Before issuing the auditor’s report, the engagement team must finish the procedures that connect audit evidence to report readiness. The final stage includes written representations, subsequent-event review, final communications, documentation completion, and resolution of open review notes. These steps are not formalities. They can reveal new evidence that changes adjustment, disclosure, or report conclusions.
AUD questions often test timing. The auditor’s report date, management representation letter date, subsequent-events responsibility, and documentation completion date each serve a different purpose.
flowchart LR
A["Financial statement date"] --> B["Subsequent-event procedures"]
B --> C["Written representations"]
C --> D["Final communications and review"]
D --> E["Auditor's report date"]
E --> F["File assembly and retention"]
Written representations are written confirmations from management and, when appropriate, those charged with governance. They confirm management’s responsibilities and specific representations relevant to the audit.

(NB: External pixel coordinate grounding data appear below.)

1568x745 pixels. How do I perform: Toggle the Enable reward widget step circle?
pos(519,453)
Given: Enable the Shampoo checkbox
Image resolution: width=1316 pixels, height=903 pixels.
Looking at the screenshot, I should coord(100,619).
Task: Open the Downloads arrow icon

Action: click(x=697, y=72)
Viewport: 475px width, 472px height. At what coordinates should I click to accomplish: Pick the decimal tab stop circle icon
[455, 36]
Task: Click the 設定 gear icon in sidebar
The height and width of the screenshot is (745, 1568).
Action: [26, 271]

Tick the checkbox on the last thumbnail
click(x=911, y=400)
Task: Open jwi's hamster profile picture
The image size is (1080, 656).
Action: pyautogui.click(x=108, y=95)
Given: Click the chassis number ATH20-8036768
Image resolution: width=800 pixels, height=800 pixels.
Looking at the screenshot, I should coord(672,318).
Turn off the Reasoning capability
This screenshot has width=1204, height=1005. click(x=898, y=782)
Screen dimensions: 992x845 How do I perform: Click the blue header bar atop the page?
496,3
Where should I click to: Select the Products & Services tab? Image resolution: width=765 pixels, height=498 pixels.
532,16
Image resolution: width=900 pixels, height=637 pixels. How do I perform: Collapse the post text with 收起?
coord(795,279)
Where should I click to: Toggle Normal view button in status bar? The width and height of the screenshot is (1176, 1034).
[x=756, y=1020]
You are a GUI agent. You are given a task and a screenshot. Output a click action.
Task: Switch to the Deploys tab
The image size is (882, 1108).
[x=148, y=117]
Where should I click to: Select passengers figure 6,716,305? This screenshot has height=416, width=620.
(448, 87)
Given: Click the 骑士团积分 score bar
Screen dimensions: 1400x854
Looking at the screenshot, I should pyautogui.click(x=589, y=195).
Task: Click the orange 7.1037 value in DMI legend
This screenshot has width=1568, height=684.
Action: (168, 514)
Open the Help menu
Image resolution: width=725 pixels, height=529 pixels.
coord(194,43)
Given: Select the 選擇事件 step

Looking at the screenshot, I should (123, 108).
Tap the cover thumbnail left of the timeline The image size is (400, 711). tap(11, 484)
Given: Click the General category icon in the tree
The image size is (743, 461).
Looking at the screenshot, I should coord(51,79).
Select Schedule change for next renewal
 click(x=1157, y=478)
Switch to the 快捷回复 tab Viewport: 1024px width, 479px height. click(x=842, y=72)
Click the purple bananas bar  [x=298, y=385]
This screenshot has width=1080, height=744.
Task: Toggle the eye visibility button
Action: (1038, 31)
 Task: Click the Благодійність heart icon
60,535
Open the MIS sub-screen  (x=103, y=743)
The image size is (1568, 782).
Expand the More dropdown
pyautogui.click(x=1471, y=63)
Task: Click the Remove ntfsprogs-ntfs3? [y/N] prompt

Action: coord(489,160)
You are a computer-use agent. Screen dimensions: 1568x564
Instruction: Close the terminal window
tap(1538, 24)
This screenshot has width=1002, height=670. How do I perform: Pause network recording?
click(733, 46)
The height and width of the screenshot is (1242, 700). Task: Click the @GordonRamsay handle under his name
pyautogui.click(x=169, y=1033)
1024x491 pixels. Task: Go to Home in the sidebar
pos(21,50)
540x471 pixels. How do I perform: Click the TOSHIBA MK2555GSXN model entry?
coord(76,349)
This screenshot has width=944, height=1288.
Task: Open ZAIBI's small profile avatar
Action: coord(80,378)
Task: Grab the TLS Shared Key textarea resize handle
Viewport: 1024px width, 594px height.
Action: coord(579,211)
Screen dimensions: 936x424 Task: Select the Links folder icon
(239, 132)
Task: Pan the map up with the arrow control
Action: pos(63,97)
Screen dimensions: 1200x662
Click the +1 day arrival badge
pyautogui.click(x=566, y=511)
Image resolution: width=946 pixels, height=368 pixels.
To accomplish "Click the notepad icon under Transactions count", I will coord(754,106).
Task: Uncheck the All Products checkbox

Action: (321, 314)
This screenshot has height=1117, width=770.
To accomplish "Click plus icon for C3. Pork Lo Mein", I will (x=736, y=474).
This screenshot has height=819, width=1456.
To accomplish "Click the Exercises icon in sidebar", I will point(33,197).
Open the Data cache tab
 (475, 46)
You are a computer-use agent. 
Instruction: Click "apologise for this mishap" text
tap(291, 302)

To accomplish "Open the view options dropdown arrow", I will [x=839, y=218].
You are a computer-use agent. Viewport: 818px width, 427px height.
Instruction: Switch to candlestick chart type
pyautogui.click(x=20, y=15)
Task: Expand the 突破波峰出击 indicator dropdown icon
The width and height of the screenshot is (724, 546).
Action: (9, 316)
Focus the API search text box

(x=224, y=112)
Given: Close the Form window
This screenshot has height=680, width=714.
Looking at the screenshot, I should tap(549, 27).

| Representation area | Why it matters |
|---|---|
| Financial statement responsibility | Management confirms responsibility for fair presentation |
| Internal control responsibility | Management confirms responsibility for controls relevant to financial reporting |
| Completeness of information | Management confirms all records, minutes, and information were provided |
| Fraud and noncompliance | Management confirms known or suspected fraud and illegal acts were disclosed |
| Related parties | Management confirms relationships and transactions were disclosed |
| Subsequent events | Management confirms events through the report date were evaluated |
| Uncorrected misstatements | Management acknowledges uncorrected items and its view of immateriality |
The representation letter is ordinarily dated the same date as the auditor’s report. If management refuses to provide required written representations, the auditor evaluates the effect as a scope limitation and considers whether withdrawal or a disclaimer is necessary.
Subsequent-event procedures cover the period after the financial statement date through the auditor’s report date. The auditor seeks evidence about events that may require adjustment or disclosure.
| Event type | Financial statement effect | Example |
|---|---|---|
| Recognized subsequent event | Adjust the financial statements because it provides evidence about conditions existing at year-end | Settlement of year-end litigation confirming the liability |
| Nonrecognized subsequent event | Disclose if necessary because it relates to conditions arising after year-end | Major acquisition after year-end |
| Later-discovered fact | Consider whether report dating, dual dating, reissuance, or other action is needed | Auditor learns after report release that evidence existed before report date |
Procedures include reading post-year-end minutes, inquiring of management and legal counsel, reviewing interim financial statements, inspecting significant post-year-end transactions, reading subsequent cash disbursements, and obtaining written representations.
The auditor’s report date should not be earlier than the date the auditor has obtained sufficient appropriate audit evidence, including evidence that the financial statements and disclosures are prepared and management has accepted responsibility.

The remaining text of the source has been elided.